WASHINGTON — Anyone looking for good economic news will be disappointed by the latest inflation report, which showed the Consumer Price Index (CPI) advancing by 0.5 percent in January. By itself, this isn’t especially alarming — prices jump around month to month — but it has troubling implications for the future. To some economists, it suggests the possibility of another financial crisis on the order of the 2008-09 crash.
Until recently, inflation seemed to be dead or, at least, in a prolonged state of remission. It was beaten down by cost-saving technologies and a caution against raising wages and prices instilled by the Great Recession. From 2010 to 2015, annual inflation as measured by the CPI averaged about 1.5 percent, often too small to be noticed. In 2016 and 2017, the annual rates inched up to 2.1 percent. On an annualized basis, January’s 0.5 percent would be 6 percent.
It’s doubtful that many economists believe that inflation is now so high. Remember those erratic month-to-month swings. But the pervasive nature of the inflation suggests that supply is shrinking compared with demand. This enables businesses to raise prices. The January gains, wrote Ken Matheny of Macroeconomic Advisers, were “broad-based, with increases in … apparel, used cars and trucks, shelter, medical care services and transportation services.”
Inflation’s rebound seems to vindicate former Federal Reserve Chair Janet Yellen, who argued that price increases were in hibernation, not the mortuary. Now, her successor, Jerome H. Powell, faces the tricky task of containing inflation without killing the economy.
The traditional Fed response to rising inflation has been to cool the economy. Interest rates go up; money and credit growth go down. This is almost always unpopular.

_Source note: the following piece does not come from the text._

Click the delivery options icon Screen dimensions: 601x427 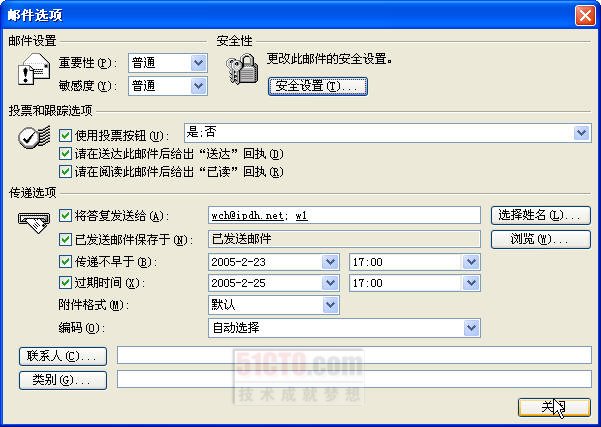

Still, the Fed has already indicated it may raise short-term interest rates three times in 2018, and even if it balks, long-term rates on bonds and mortgages may rise anyway. The reason: The so-called “bond vigilantes” — bond buyers — will insist on higher rates to compensate for the inflationary erosion of the value of their money. Rates on 10-year U.S. Treasury securities have already moved to about 3 percent, up from 2.5 percent in early 2018.
What’s scarier is the possibility that higher inflation and interest rates will trigger a global financial crisis — some mixture of stock market collapses, bond and loan defaults and banking failures. Yet, at a recent conference hosted by the American Enterprise Institute, some experts suggested this dismal outcome.
“Global debt levels [are] higher today than in 2008,” said economist Desmond Lachman, a former official at the International Monetary Fund now at AEI. He contended that major central banks — the Fed, the European Central Bank and the Bank of Japan — kept interest rates too low for too long, pouring $10 trillion into the global financial system since 2007.
“Lofty [stock market] valuations only make sense at low interest rates,” Lachman argued. This creates a dilemma for the Fed. If it raises interest rates to combat inflation, it risks depressing the stock market and triggering a recession. But if it does nothing, inflation may worsen and cause a broader crisis.
William White of the Organization for Economic Cooperation and Development sounded a similar theme. “In the last 30 years,” he said, “the real driving force [of economic growth] was demographics — we had a combination of baby boomers coming [into the U.S. economy] and China” joining the world economy.
Now, these forces are ebbing, White said. The baby boomers are retiring; the biggest part of China’s impact has already occurred. To sustain economic growth, governments have resorted to easy credit. But mixing higher debt and lower economic growth may be unstable; some borrowers may default on their loans and bonds.
The Fed may be trapped; whatever it does — or doesn’t do — carries risks. Of course, these dire predictions may not come true. They may be undone by skillful policy, good luck and unforeseen circumstances. But whatever happens, we know from history that containing inflation is an urgent task.
There is something dangerously seductive in accepting “just a bit more inflation” as a tolerable cost for lower unemployment and more economic growth. These promises are illusory, but they were believed by economists and political leaders in the 1960s and 1970s.
It was a disaster. Inflation crept up from about 1 percent in 1960 to 13 percent in 1979. During these decades, we experienced four recessions (1969-70, 1973-75, 1980 and 1981-82) and the pervasive uncertainty of not knowing what our incomes and savings would be worth, month to month.
Most Americans hated high inflation. It was not only bad for the economy, it also subverted our self-confidence and faith in national leaders. Its defeat in the 1980s, albeit with a harsh recession, was a major triumph that we shouldn’t have to repeat.
Robert Samuelson is a columnist with The Washington Post and an author.